(Stored data)
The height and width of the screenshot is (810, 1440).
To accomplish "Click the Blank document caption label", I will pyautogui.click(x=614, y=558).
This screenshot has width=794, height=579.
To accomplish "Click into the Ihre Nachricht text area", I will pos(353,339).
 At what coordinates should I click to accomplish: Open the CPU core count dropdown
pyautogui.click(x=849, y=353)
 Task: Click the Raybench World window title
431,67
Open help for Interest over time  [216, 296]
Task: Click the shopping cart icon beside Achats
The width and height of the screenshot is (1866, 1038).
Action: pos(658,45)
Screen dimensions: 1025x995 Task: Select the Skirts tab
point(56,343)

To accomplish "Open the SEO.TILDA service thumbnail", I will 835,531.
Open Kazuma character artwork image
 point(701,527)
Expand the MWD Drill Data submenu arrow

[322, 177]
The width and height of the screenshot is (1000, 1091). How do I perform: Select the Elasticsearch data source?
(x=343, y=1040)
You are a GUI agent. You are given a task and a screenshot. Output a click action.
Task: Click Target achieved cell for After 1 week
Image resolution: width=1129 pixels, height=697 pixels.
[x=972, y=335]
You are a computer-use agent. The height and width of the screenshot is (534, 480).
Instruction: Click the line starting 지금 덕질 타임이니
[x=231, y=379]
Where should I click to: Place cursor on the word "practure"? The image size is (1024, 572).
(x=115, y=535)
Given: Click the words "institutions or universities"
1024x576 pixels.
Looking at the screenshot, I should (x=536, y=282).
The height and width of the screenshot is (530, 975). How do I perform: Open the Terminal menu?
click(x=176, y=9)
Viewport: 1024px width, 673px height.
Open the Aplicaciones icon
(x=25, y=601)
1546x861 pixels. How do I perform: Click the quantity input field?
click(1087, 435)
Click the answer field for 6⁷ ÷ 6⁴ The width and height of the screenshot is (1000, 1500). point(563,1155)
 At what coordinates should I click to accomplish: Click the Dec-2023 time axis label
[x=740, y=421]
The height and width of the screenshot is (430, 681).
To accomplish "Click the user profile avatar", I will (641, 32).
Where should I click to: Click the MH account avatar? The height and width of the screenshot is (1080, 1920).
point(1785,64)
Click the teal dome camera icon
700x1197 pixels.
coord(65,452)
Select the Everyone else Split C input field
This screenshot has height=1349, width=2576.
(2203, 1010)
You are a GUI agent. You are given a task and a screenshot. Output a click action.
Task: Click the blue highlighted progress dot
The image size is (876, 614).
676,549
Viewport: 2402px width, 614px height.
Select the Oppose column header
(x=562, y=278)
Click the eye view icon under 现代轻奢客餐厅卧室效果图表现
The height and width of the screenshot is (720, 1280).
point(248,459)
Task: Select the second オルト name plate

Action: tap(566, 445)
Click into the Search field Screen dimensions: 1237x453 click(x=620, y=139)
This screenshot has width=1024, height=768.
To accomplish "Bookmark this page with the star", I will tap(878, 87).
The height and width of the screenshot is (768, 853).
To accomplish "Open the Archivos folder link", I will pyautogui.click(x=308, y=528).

### Work order
Your task is to reproduce the entries exactly, starting at the first line and ending with the line containing "Given: Click the".

### Answer box
The height and width of the screenshot is (810, 1440).
To accomplish "Click the Blank document caption label", I will pyautogui.click(x=614, y=558).
This screenshot has width=794, height=579.
To accomplish "Click into the Ihre Nachricht text area", I will pos(353,339).
 At what coordinates should I click to accomplish: Open the CPU core count dropdown
pyautogui.click(x=849, y=353)
 Task: Click the Raybench World window title
431,67
Open help for Interest over time  [216, 296]
Task: Click the shopping cart icon beside Achats
The width and height of the screenshot is (1866, 1038).
Action: pos(658,45)
Screen dimensions: 1025x995 Task: Select the Skirts tab
point(56,343)

To accomplish "Open the SEO.TILDA service thumbnail", I will 835,531.
Open Kazuma character artwork image
 point(701,527)
Expand the MWD Drill Data submenu arrow

[322, 177]
The width and height of the screenshot is (1000, 1091). How do I perform: Select the Elasticsearch data source?
(x=343, y=1040)
You are a GUI agent. You are given a task and a screenshot. Output a click action.
Task: Click Target achieved cell for After 1 week
Image resolution: width=1129 pixels, height=697 pixels.
[x=972, y=335]
You are a computer-use agent. The height and width of the screenshot is (534, 480).
Instruction: Click the line starting 지금 덕질 타임이니
[x=231, y=379]
Where should I click to: Place cursor on the word "practure"? The image size is (1024, 572).
(x=115, y=535)
Given: Click the words "institutions or universities"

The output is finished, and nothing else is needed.